Endocrinology, Vol 112, 1832-1838, Copyright © 1983 by Endocrine Society

ARTICLES

Characterization of proopiocortin converting activity in rat anterior pituitary secretory granules

TL Chang and YP Loh

Lysates from purified secretory granules of rat anterior pituitary glands were incubated with [3H]phenylalanine or [3H]arginine-labeled toad proopiocortin. The processed products formed were identified by immunoprecipitation with ACTH and beta-endorphin antisera, and by comigration with known markers on acid-urea polyacrylamide gels. Proopiocortin was cleaved by the secretory granule lysate primarily to 21,000 mol wt ACTH, 13,000 mol wt ACTH, 16,000 mol wt NH2-terminal glycopeptide, beta-lipotropin, a beta-endorphin-like peptide, and beta- endorphin.
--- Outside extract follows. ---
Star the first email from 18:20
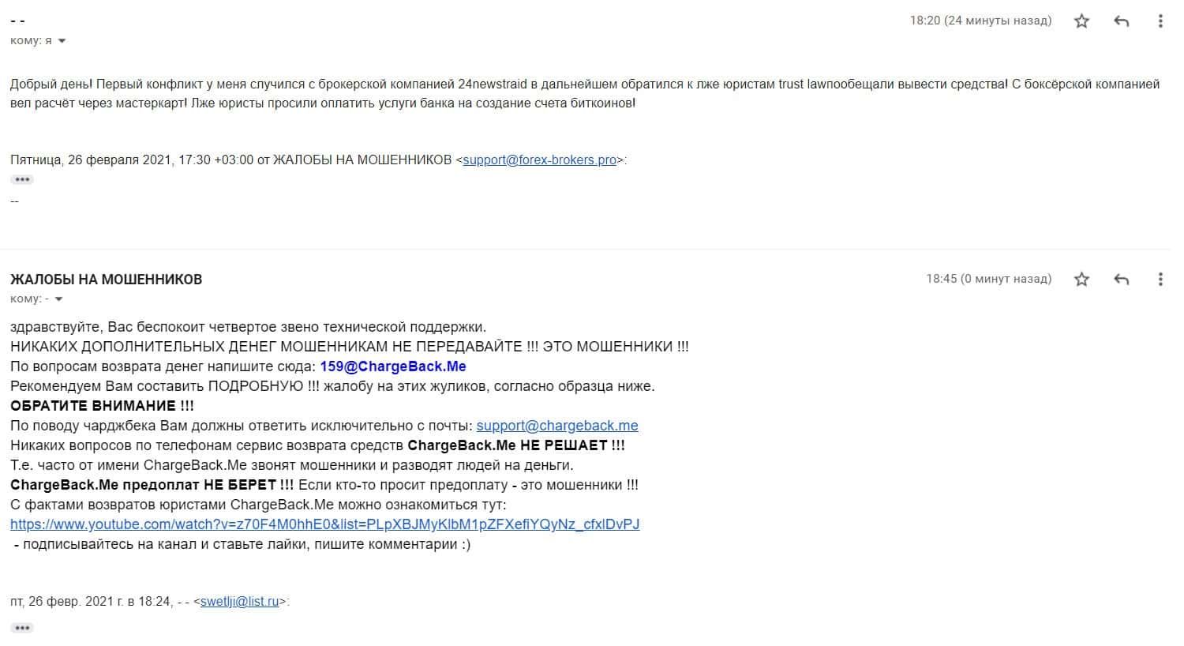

Characterization of the anterior pituitary proopicortin- converting activity shows that it: (1) cleaves specifically at the peptide bond on the carboxy side of the lysine-arginine residues of proopiocortin, (2) has a pH optimum in the acidic range, (3) is present in membrane and soluble fractions of the granule lysate, and (4) is inhibited by leupeptin, pepstatin A, and 2,2' dithiodipyridine, but not by p-chloromercuribenzoate, diisopropyl fluorophosphate, N alpha-p- tosyl-L-lysine chloromethyl ketone hydrochloride, chloroquine, L-1- tosylamide-2-phenylethyl-chloromethyl ketone, or EDTA.